Оторвав большой, неуклюжий кусок обоев, висевший у двери, я бросил его в угол, и мы вернулись в прихожую и через большие бревенчатые сени вышли на морозный воздух. Там я сел на ступени крыльца, закуривая папиросу, а жена, хрустя валенками по снегу, сбежала на сугробы и подняла лицо к бледному месяцу, уже низко стоявшему над черной длинной избой, в которой спали сторож усадьбы и наш ямщик со станции.
— Месяц, месяц, тебе золотые рога, а мне золотая казна! — заговорила она, кружась, как девочка, по широкому белому двору.
Голос ее звонко раздался в воздухе и был так странен в тишине этой мертвой усадьбы. Кружась, она прошла до ямщицкой кибитки, черневшей в тени перед избой, и было слышно, как она бормотала на ходу:
Татьяна на широкий двор
В открытом платьице выходит,
На месяц зеркало наводит,
Но в темном зеркале одна
Дрожит печальная луна…
— Никогда я уж не буду гадать о суженом! — сказала она, возвращаясь к крыльцу, запыхавшись и весело дыша морозной свежестью, и села на ступени возле меня. — Ты не уснул, Костя? Можно с тобой сесть рядом, миленький, золотой мой?

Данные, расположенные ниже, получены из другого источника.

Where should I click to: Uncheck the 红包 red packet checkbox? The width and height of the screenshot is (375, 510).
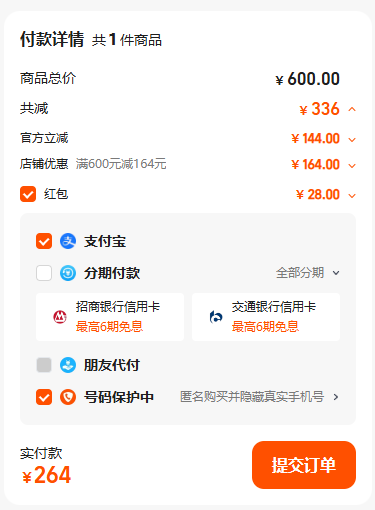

Большая рыжая собака медленно подошла к нам из-за крыльца, с ласковой снисходительностью виляя пушистым хвостом, и она обняла ее за широкую шею в густом меху, а собака глядела через ее голову умными вопросительными глазами и все так же равнодушно-ласково, вероятно, сама того не замечая, махала хвостом. Я тоже гладил этот густой, холодный и глянцевитый мех, глядел на бледное человеческое лицо месяца, на длинную черную избу, на сияющий снегом двор, и думал, подбадривая себя:
«В самом деле, неужели уже все потеряно? Кто знает, что принесет мне этот Новый год? »

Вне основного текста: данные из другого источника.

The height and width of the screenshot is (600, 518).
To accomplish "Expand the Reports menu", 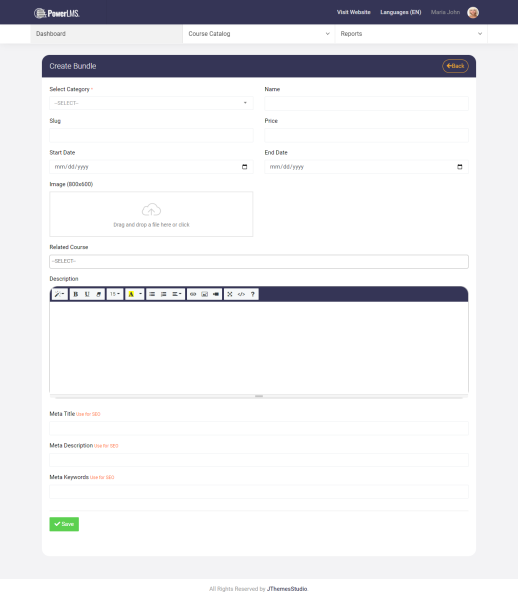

— А что теперь в Петербурге? — сказала жена, поднимая голову и слегка отпихивая собаку. — О чем ты думаешь, Костя? — спросила она, приближая ко мне помолодевшее на морозе лицо. — Я думаю о том, что вот мужики никогда не встречают Нового года, и во всей России теперь все давным-давно спят…
Но говорить не хотелось. Было уже холодно, в одежду пробирался мороз. Вправо от нас видно было в ворота блестящее, как золотая слюда, поле, и голая лозинка с тонкими обледеневшими ветвями, стоявшая далеко в поле, казалась сказочным стеклянным деревом. Днем я видел там остов дохлой коровы, и теперь собака вдруг насторожилась и остро приподняла уши: далеко по блестящей слюде побежало от лозинки что-то маленькое и темное, — может быть, лисица, — и в чуткой тишине долго замирало чуть уловимое, таинственное потрескивание наста.
Прислушиваясь, жена спросила:
— А если бы мы остались здесь?
Я подумал и ответил:
— А ты бы не соскучилась?
И как только я сказал, мы оба почувствовали, что не могли бы выжить здесь и года. Уйти от людей, никогда не видать ничего, кроме этого снежного поля! Положим, можно заняться хозяйством… Но какое хозяйство можно завести в этих жалких остатках усадьбы, на сотне десятин земли? И теперь всюду, такие усадьбы, — на сто верст в окружности нет ни одного дома, где бы чувствовалось что-нибудь живое! А в деревнях — голод…
Заснули мы крепко, а утром, прямо с постели, нужно было собираться в дорогу. Когда за стеною заскрипели полозья и около самого окна прошли по высоким сугробам лошади, запряженные гусем, жена, полусонная, грустно улыбнулась, и чувствовалось, что ей жаль покидать теплую деревенскую комнату…
«Вот и Новый год! — думал я, поглядывая из скрипучей, опушенной инеем кибитки в серое поле. — Как-то мы проживем эти новые триста шестьдесят пять дней?»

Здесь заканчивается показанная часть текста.